Emportés par l'incroyable machine médiatique orchestrée par l'entourage de Mark Zuckerberg, grands ou petits, institutionnels ou individuels, se sont rués vers leur courtier plusieurs jours à l'avance. Tous avaient l'espoir d'arracher, dès la première cotation, une poignée d'actions de la société qui «est en train de définir la génération actuelle, et la manière de communiquer des Terriens au XXIe siècle», pour reprendre l'expression d'un commentateur surexcité de la chaîne financière CNBC.
Mariage en costume:
Depuis le début de cette affaire, le silence de Mark Zuckerberg est assourdissant. Sa dernière apparition publique remonte au 19 mai. Le patron de Facebook met en ligne une photo de lui, en costume (!), à l'occasion de son mariage avec sa compagne Priscilla Chan. Son attitude en dit long sur sa conception de sa relation avec ses actionnaires. Mais Mark Zuckerberg conserve personnellement 56 % des droits de vote dans sa société. Cette position de force le protège de la pression des investisseurs extérieurs.
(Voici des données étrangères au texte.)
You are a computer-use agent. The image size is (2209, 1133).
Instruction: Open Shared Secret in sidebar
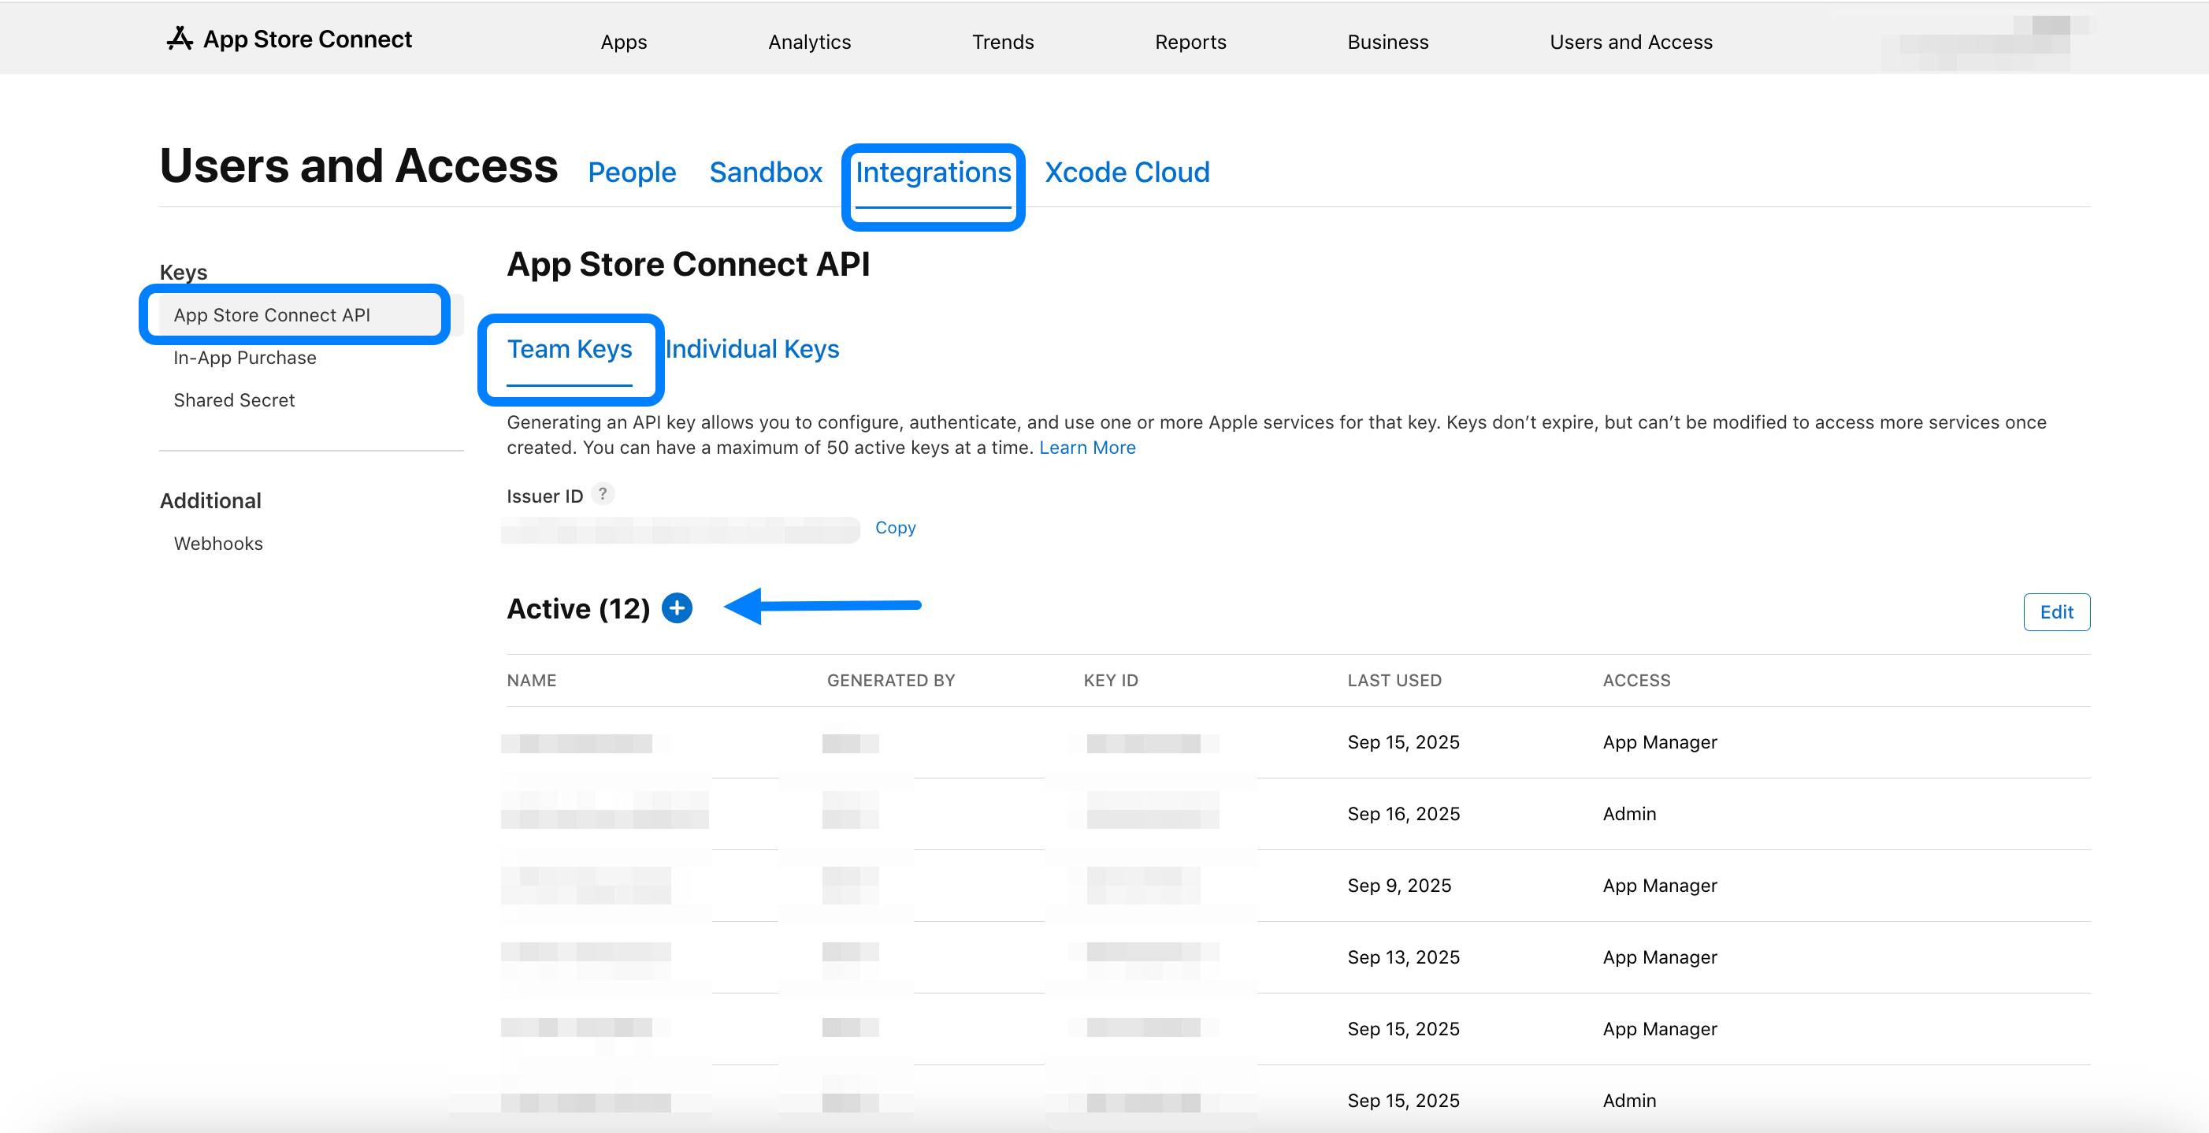point(233,400)
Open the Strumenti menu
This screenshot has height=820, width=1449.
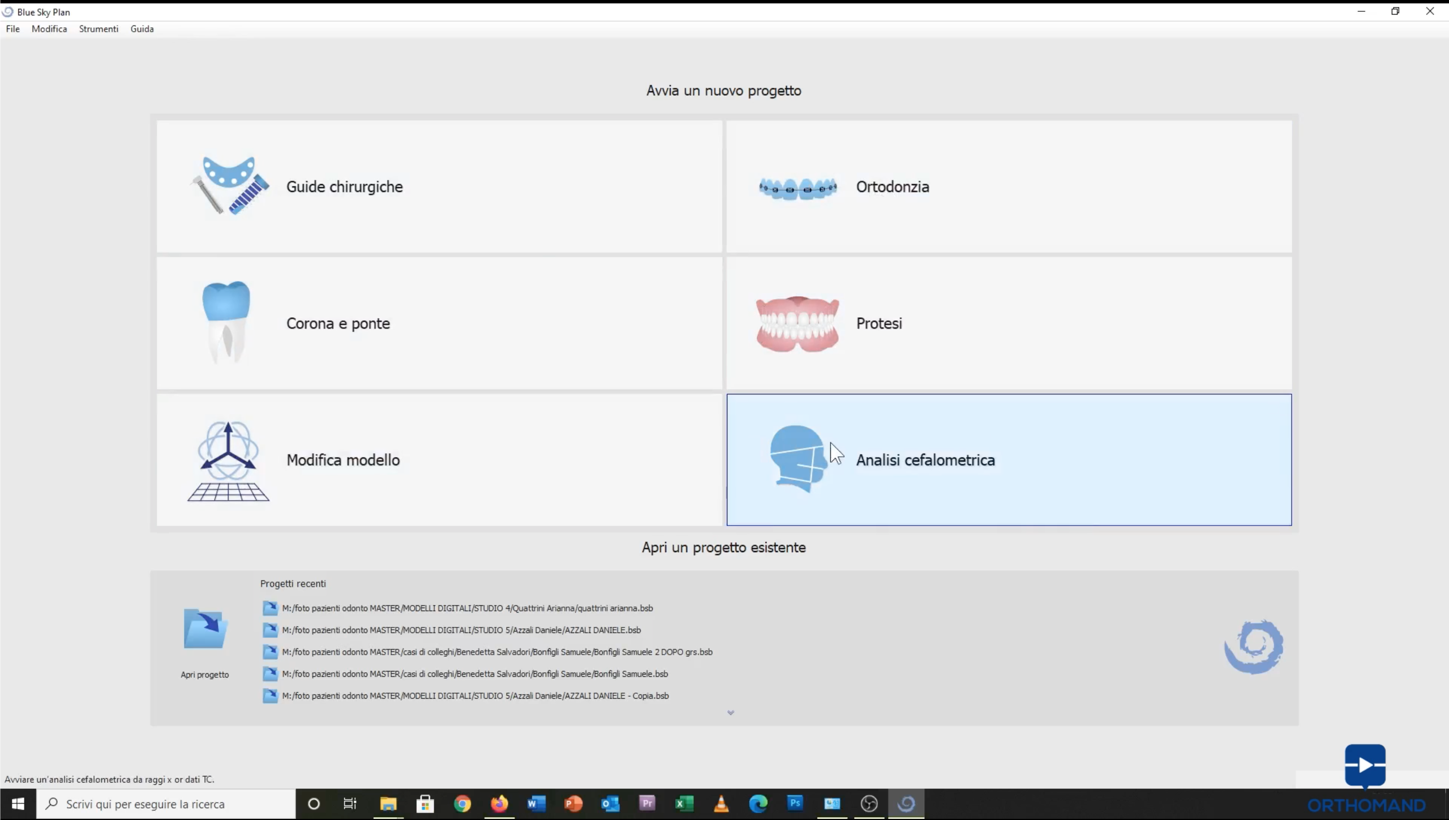[x=98, y=29]
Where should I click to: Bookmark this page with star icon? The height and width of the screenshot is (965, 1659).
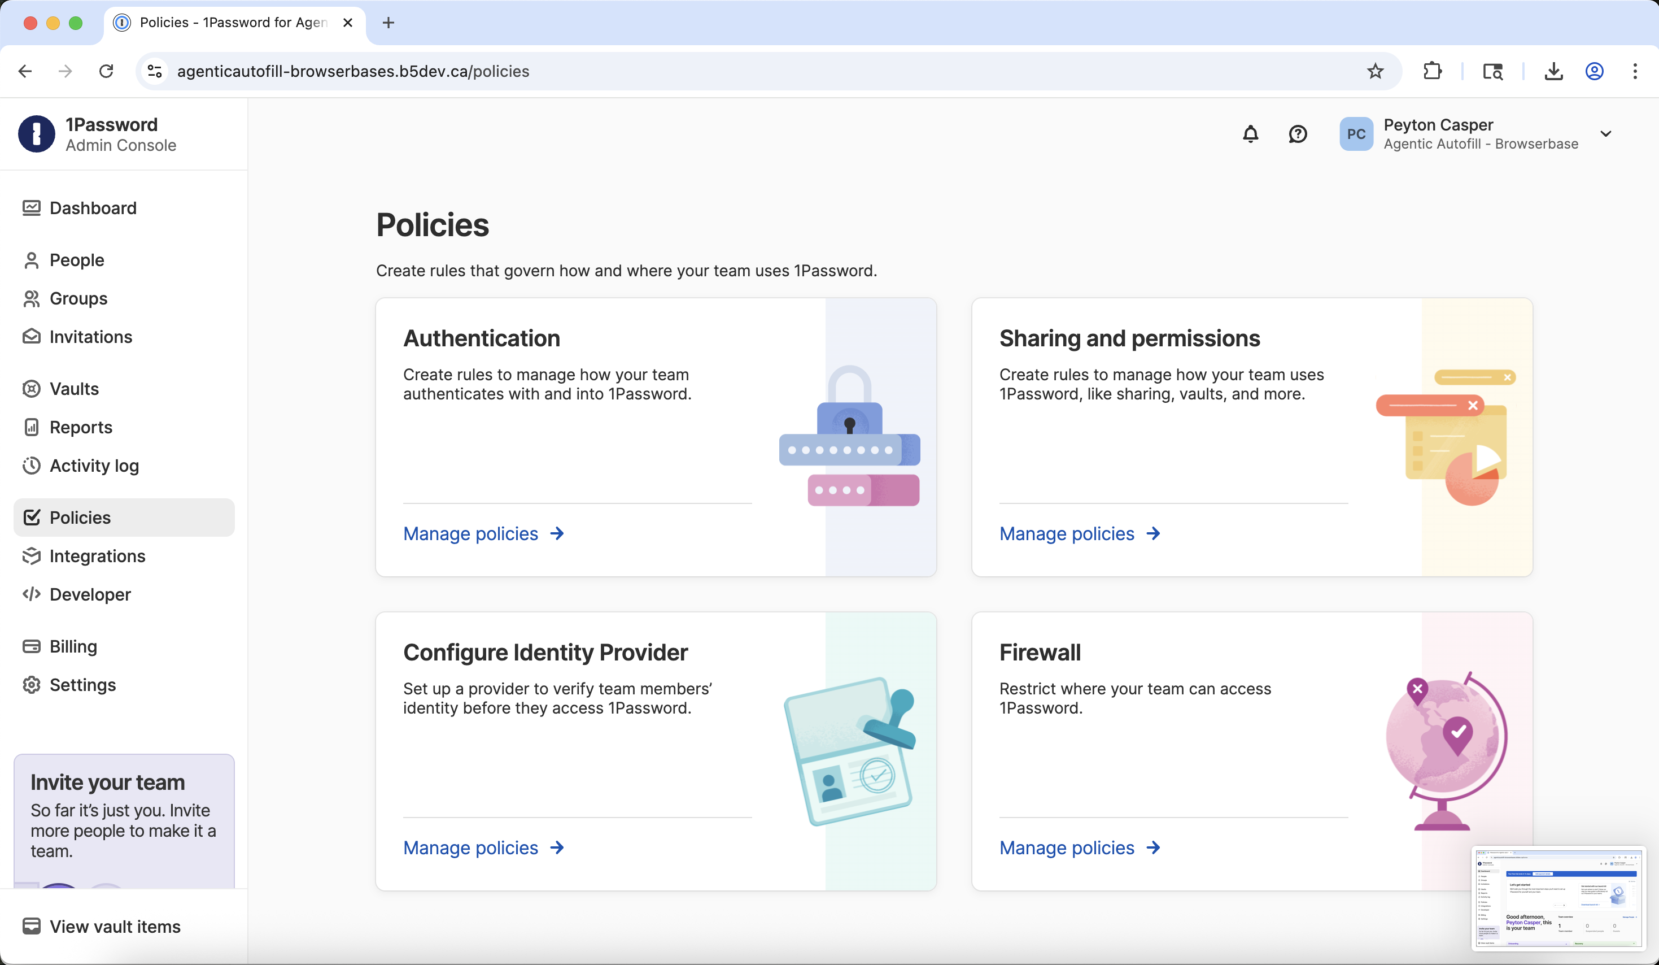point(1375,71)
Il n'a finalement guère de compte à rendre.Mark Zuckerberg lors de son mariage avec Priscilla Chan, le lendemain de l'introduction en Bourse de Facebook.
Même discrétion chez les employés du plus grand réseau de communication du monde qui se refusent à commenter l'affaire. Comme si de rien n'était, l'entreprise, elle, continue de faire des annonces jour après jour: une acquisition dans le mobile d'abord, le lancement d'un nouvel outil publicitaire ensuite, et enfin, une nouvelle application mobile pour prendre et partager des photos. «Business as usual».